Provided entries ::
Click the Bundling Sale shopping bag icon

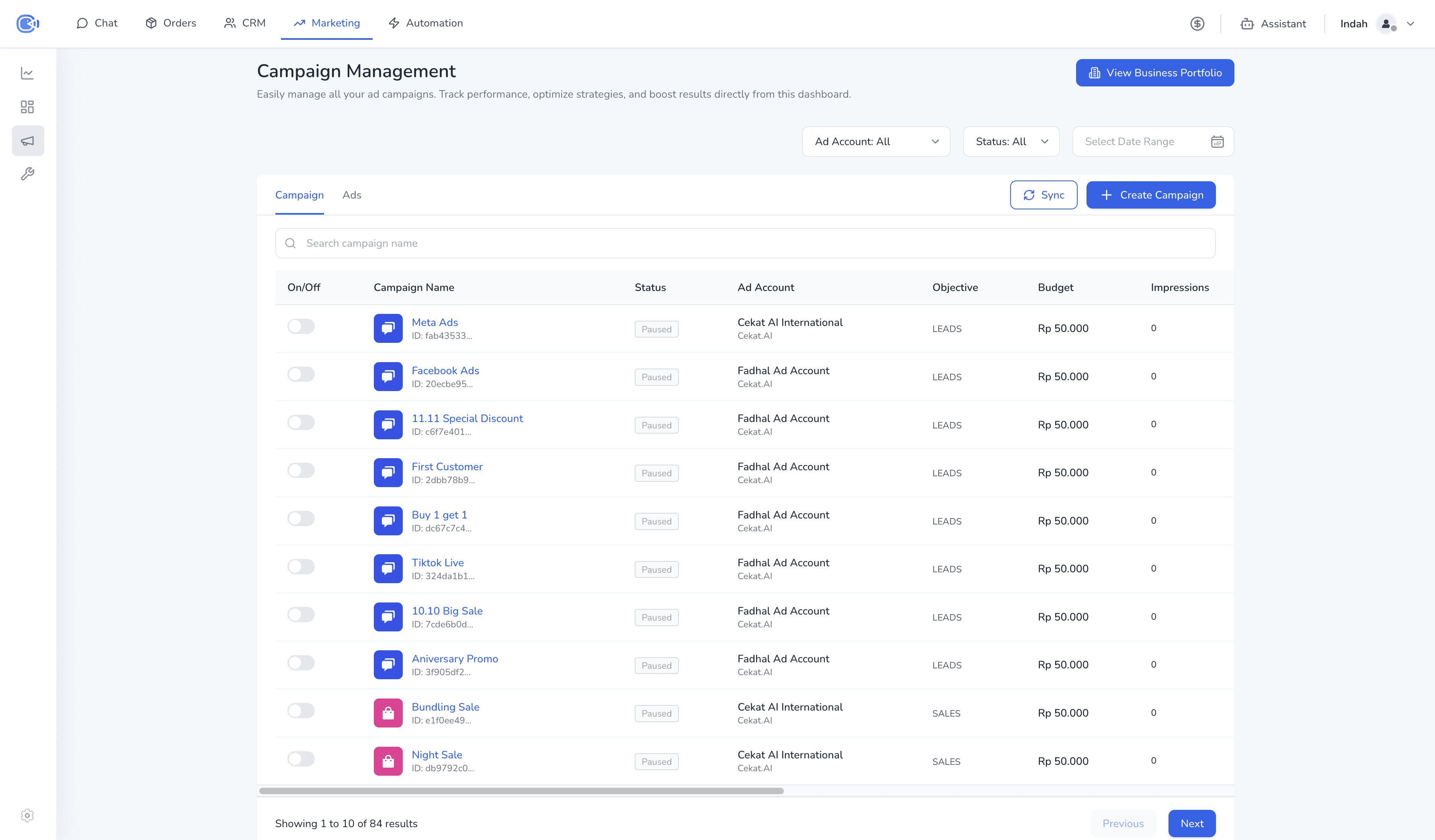(x=388, y=713)
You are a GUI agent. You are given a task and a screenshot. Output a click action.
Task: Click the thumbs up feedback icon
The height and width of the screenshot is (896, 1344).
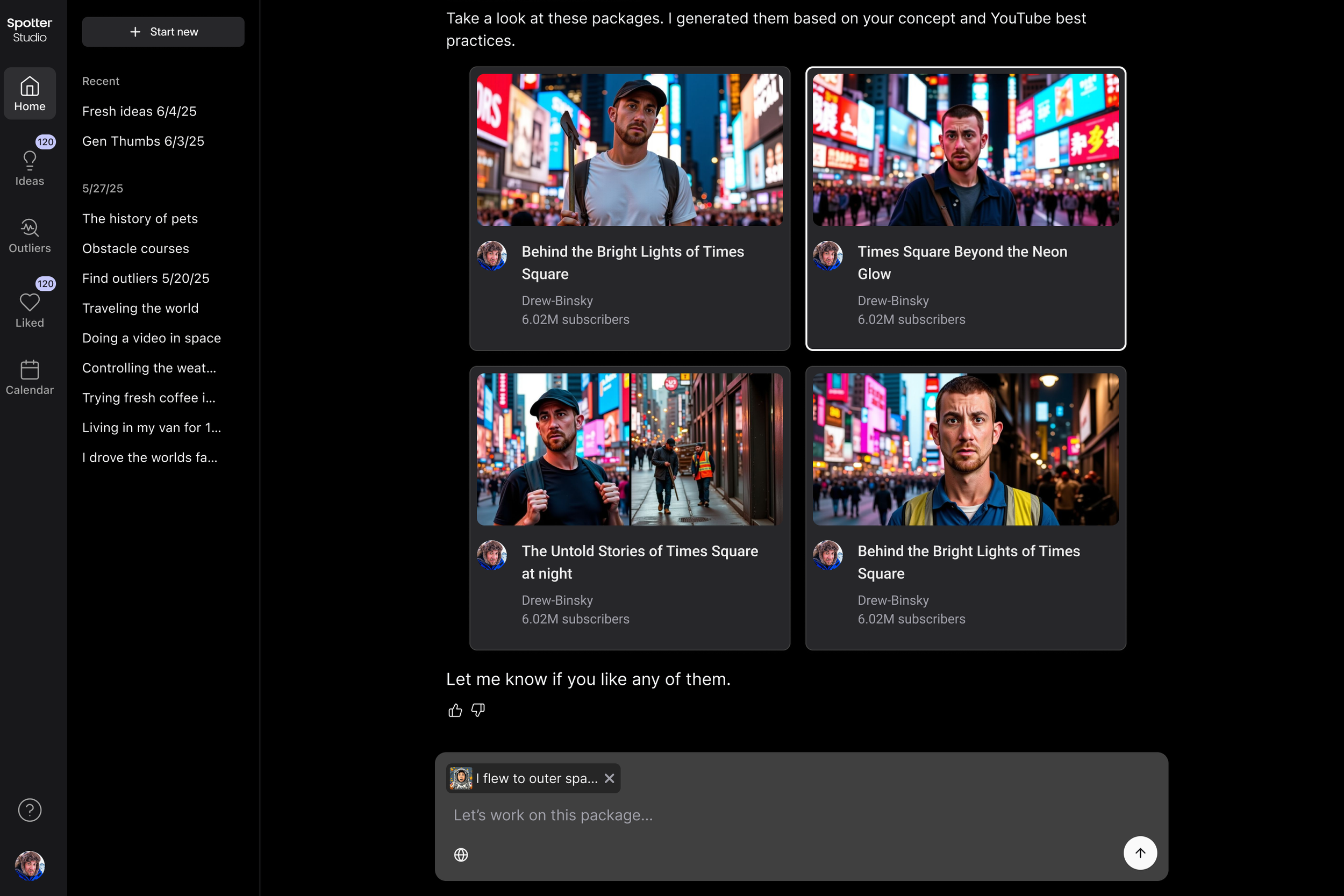[x=455, y=710]
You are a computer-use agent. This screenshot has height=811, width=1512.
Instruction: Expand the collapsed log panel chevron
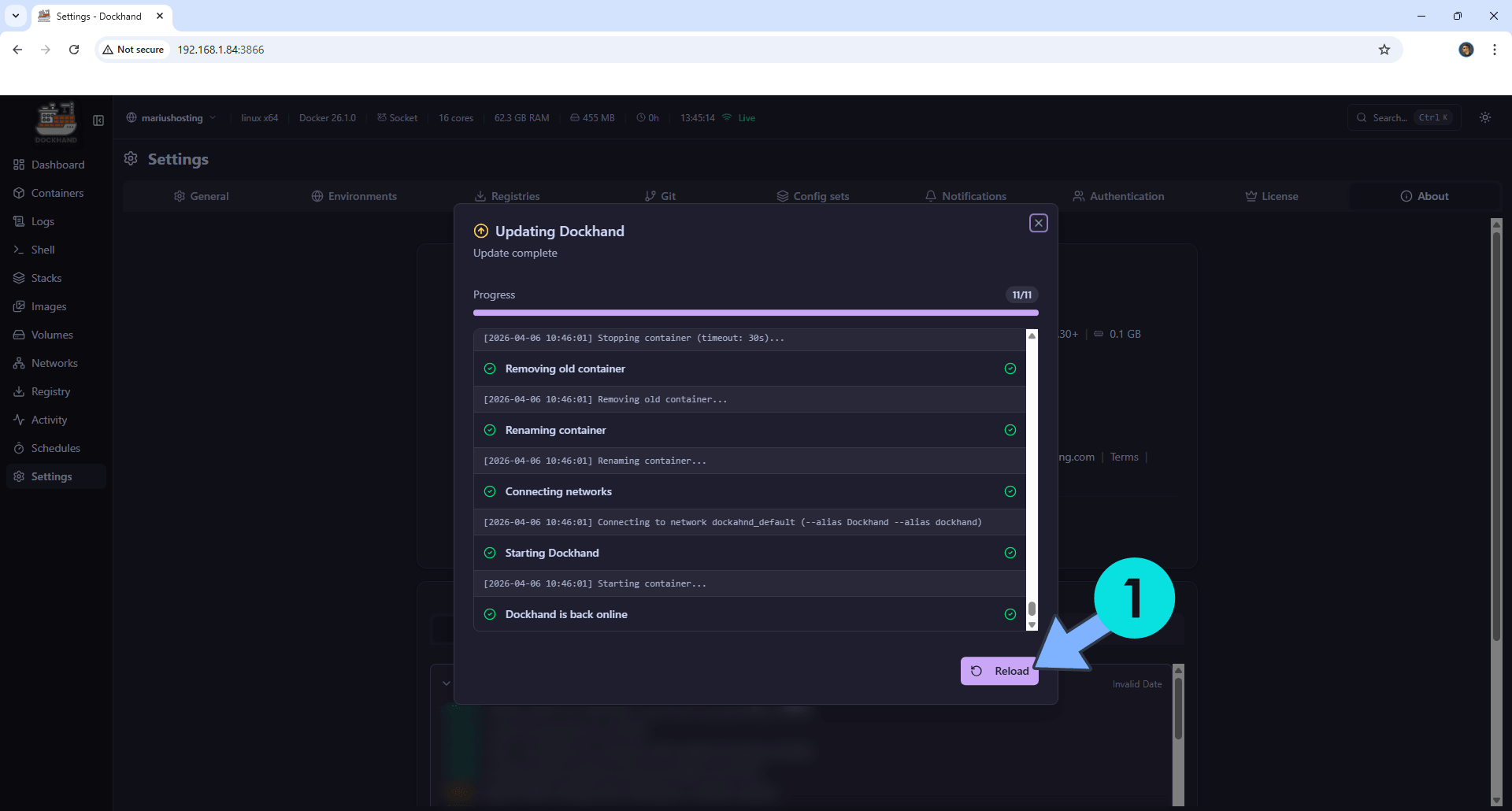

Exercise brief :: Leave out all images, then reproduce the entries above exactly.

Result below ::
Click the Bundling Sale shopping bag icon

(x=388, y=713)
You are a GUI agent. You are given a task and a screenshot. Output a click action.
Task: Click the thumbs up feedback icon
The height and width of the screenshot is (896, 1344).
[x=455, y=710]
You are a computer-use agent. This screenshot has height=811, width=1512.
Instruction: Expand the collapsed log panel chevron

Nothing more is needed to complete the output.